Skip all pictures; return exactly the lines from the one containing "Viewport: 760px width, 548px height." through the end of the data.

● **Screenshot grounding data**

· · · · ·

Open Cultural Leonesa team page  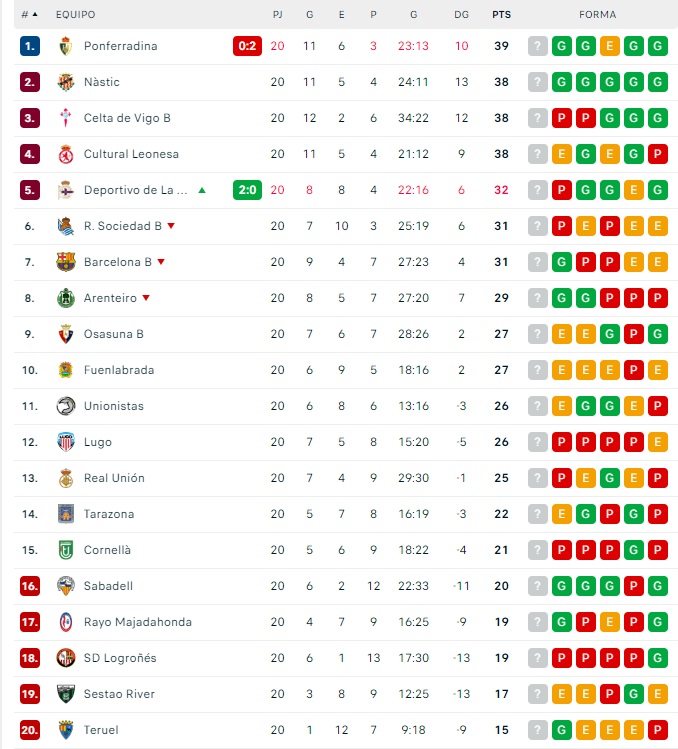tap(131, 154)
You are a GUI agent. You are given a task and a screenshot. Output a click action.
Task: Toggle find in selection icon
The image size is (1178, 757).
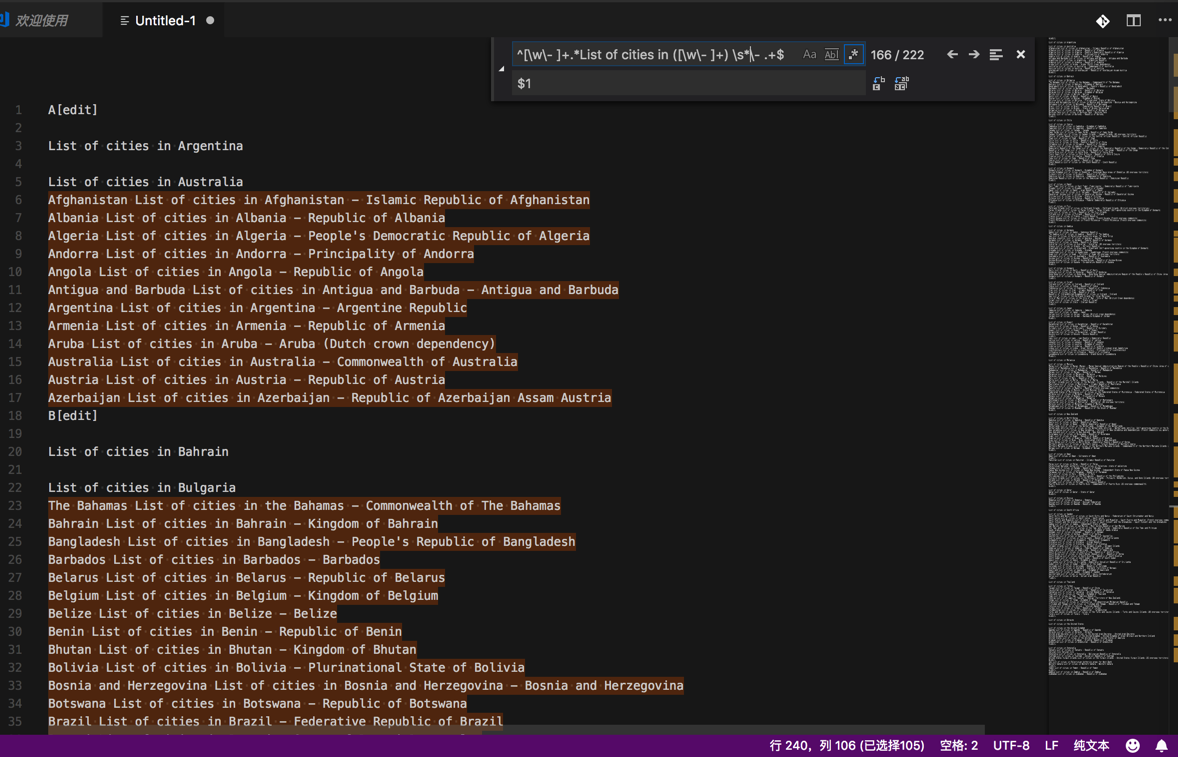click(996, 55)
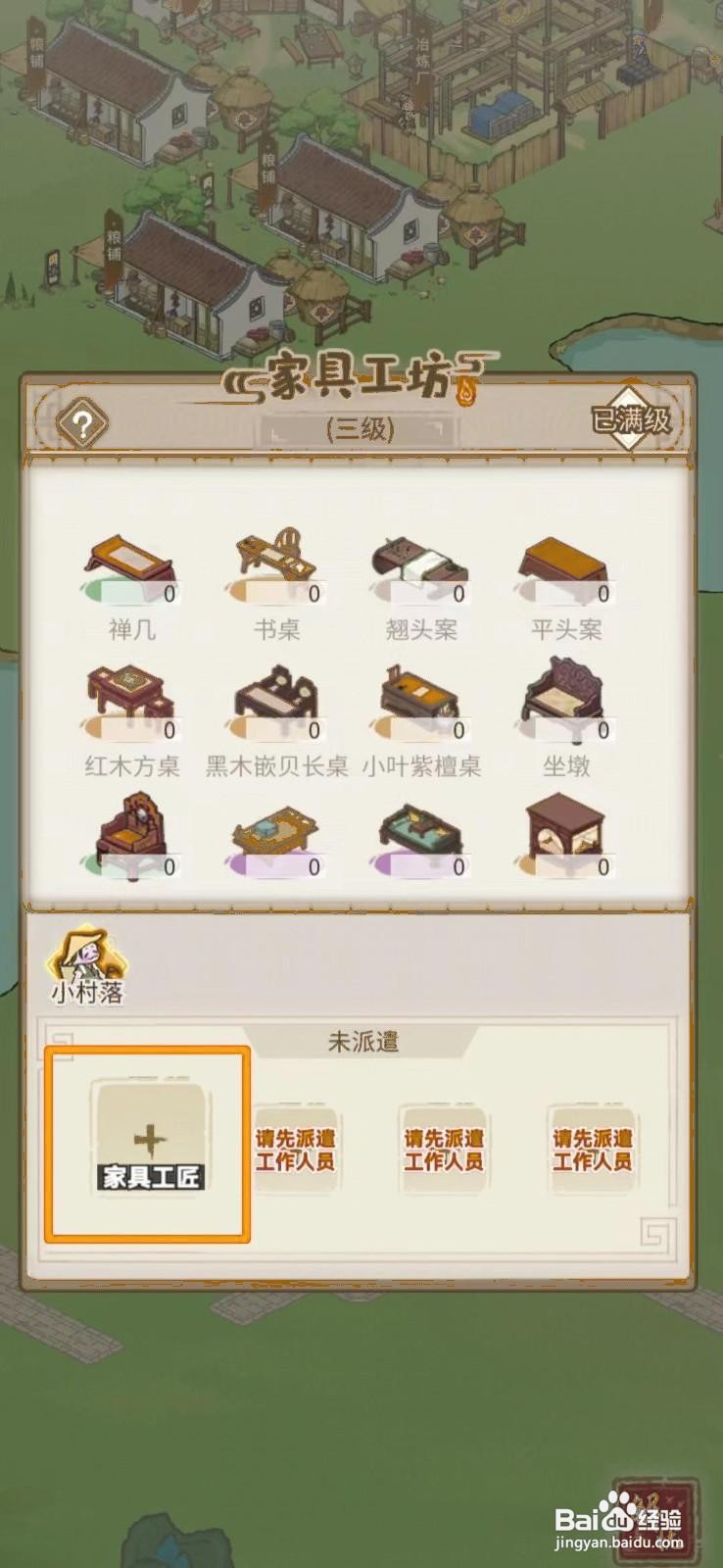This screenshot has height=1568, width=723.
Task: Tap first 请先派遣工作人员 slot
Action: click(x=295, y=1151)
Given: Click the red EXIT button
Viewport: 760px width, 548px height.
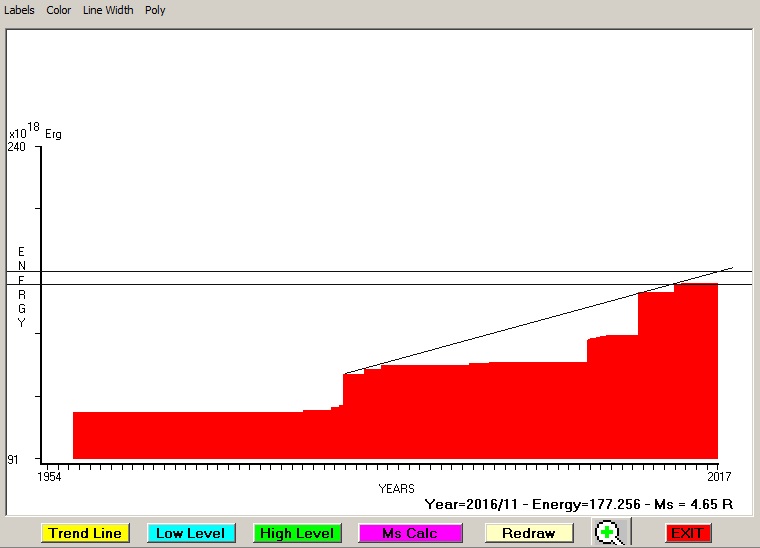Looking at the screenshot, I should point(687,533).
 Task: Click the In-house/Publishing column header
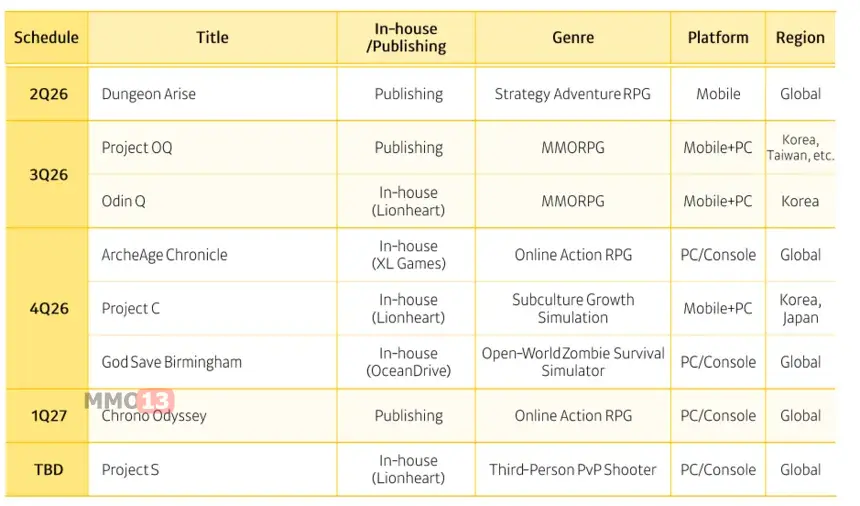coord(408,38)
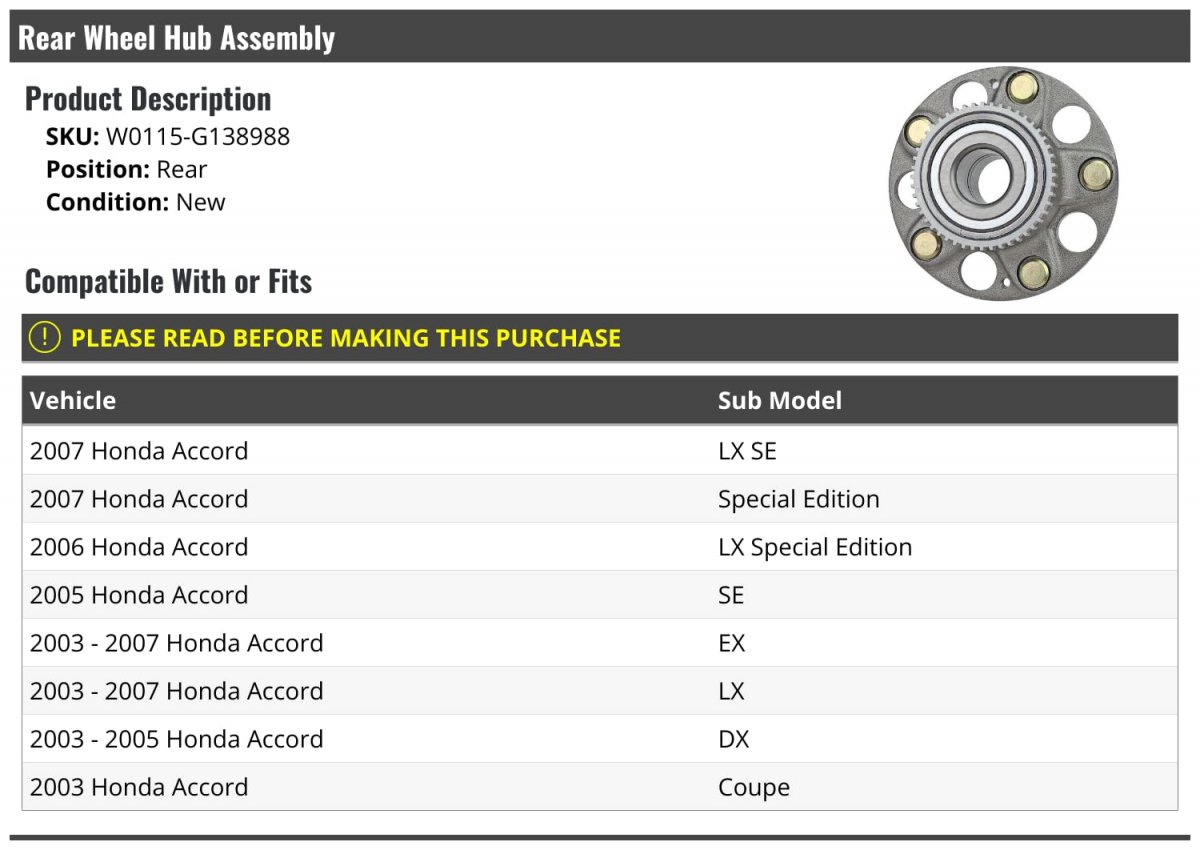The image size is (1200, 850).
Task: Click the Product Description heading
Action: tap(148, 99)
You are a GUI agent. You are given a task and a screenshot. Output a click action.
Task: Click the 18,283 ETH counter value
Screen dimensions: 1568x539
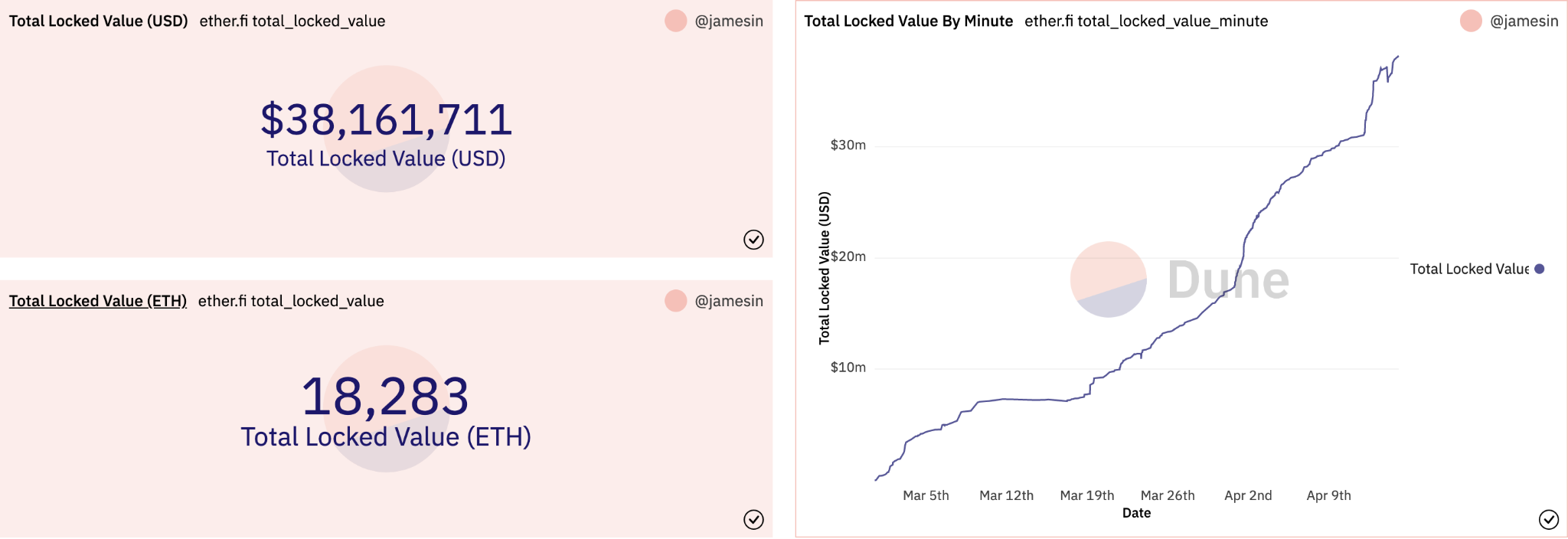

· · · · ·

● **Response**
Viewport: 760px width, 548px height.
Looking at the screenshot, I should point(687,533).
 Task: Click the In-house/Publishing column header
coord(408,38)
The image size is (1200, 850).
Task: Click the Product Description heading
Action: tap(148, 99)
You are a GUI agent. You are given a task and a screenshot. Output a click action.
Task: Click the 18,283 ETH counter value
Screen dimensions: 1568x539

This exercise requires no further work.